> **PROBLEM TO SOLVE**:
Reproduce the items below word for word, starting at the line containing "Click the collapse double-chevron icon" and ending at the line containing "Looking at the screenshot, I should (619, 51).", both included. Output nothing else.

> **EXTRACTED DATA**:
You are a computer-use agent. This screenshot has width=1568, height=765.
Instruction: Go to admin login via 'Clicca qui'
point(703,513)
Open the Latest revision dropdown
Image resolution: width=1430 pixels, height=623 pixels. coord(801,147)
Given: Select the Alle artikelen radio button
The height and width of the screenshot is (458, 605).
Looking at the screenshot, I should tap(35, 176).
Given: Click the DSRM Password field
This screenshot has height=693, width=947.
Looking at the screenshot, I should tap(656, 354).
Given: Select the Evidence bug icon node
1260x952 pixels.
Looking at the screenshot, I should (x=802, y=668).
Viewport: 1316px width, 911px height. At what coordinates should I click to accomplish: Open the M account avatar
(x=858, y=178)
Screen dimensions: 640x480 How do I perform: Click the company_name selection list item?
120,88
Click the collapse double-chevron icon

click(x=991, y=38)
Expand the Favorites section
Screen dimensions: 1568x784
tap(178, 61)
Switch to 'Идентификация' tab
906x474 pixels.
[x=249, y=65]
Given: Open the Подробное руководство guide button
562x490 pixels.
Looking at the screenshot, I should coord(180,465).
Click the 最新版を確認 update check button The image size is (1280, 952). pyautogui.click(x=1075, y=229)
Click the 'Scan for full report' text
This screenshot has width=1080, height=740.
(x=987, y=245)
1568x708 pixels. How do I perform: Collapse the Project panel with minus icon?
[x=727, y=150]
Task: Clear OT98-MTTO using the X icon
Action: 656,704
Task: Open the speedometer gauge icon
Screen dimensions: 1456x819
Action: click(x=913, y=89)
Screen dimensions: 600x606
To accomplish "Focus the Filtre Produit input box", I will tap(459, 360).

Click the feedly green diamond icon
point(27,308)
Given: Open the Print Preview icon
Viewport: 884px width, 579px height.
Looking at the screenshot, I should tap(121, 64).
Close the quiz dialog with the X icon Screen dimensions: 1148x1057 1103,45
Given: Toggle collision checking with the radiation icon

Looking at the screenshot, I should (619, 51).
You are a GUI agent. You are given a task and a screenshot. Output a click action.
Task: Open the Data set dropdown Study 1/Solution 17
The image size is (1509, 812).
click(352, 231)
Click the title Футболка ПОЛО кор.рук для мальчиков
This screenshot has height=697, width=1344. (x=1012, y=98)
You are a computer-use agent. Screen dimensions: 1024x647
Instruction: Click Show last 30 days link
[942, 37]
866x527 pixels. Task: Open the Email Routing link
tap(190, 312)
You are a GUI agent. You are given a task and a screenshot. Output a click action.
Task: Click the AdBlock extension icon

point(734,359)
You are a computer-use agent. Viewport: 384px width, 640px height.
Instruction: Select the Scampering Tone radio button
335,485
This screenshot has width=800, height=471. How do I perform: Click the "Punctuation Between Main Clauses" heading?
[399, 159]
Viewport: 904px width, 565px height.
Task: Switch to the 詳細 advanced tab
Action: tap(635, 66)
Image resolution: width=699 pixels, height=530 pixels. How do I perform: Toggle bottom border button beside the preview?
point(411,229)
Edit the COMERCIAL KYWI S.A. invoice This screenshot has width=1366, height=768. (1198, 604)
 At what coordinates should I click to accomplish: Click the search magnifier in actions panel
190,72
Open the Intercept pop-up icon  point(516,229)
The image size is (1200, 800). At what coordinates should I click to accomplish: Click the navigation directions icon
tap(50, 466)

> **FULL ANSWER**:
Click the collapse double-chevron icon

click(x=991, y=38)
Expand the Favorites section
Screen dimensions: 1568x784
tap(178, 61)
Switch to 'Идентификация' tab
906x474 pixels.
[x=249, y=65]
Given: Open the Подробное руководство guide button
562x490 pixels.
Looking at the screenshot, I should coord(180,465).
Click the 最新版を確認 update check button The image size is (1280, 952). pyautogui.click(x=1075, y=229)
Click the 'Scan for full report' text
This screenshot has width=1080, height=740.
(x=987, y=245)
1568x708 pixels. How do I perform: Collapse the Project panel with minus icon?
[x=727, y=150]
Task: Clear OT98-MTTO using the X icon
Action: 656,704
Task: Open the speedometer gauge icon
Screen dimensions: 1456x819
Action: click(x=913, y=89)
Screen dimensions: 600x606
To accomplish "Focus the Filtre Produit input box", I will tap(459, 360).

Click the feedly green diamond icon
point(27,308)
Given: Open the Print Preview icon
Viewport: 884px width, 579px height.
Looking at the screenshot, I should tap(121, 64).
Close the quiz dialog with the X icon Screen dimensions: 1148x1057 1103,45
Given: Toggle collision checking with the radiation icon

Looking at the screenshot, I should (619, 51).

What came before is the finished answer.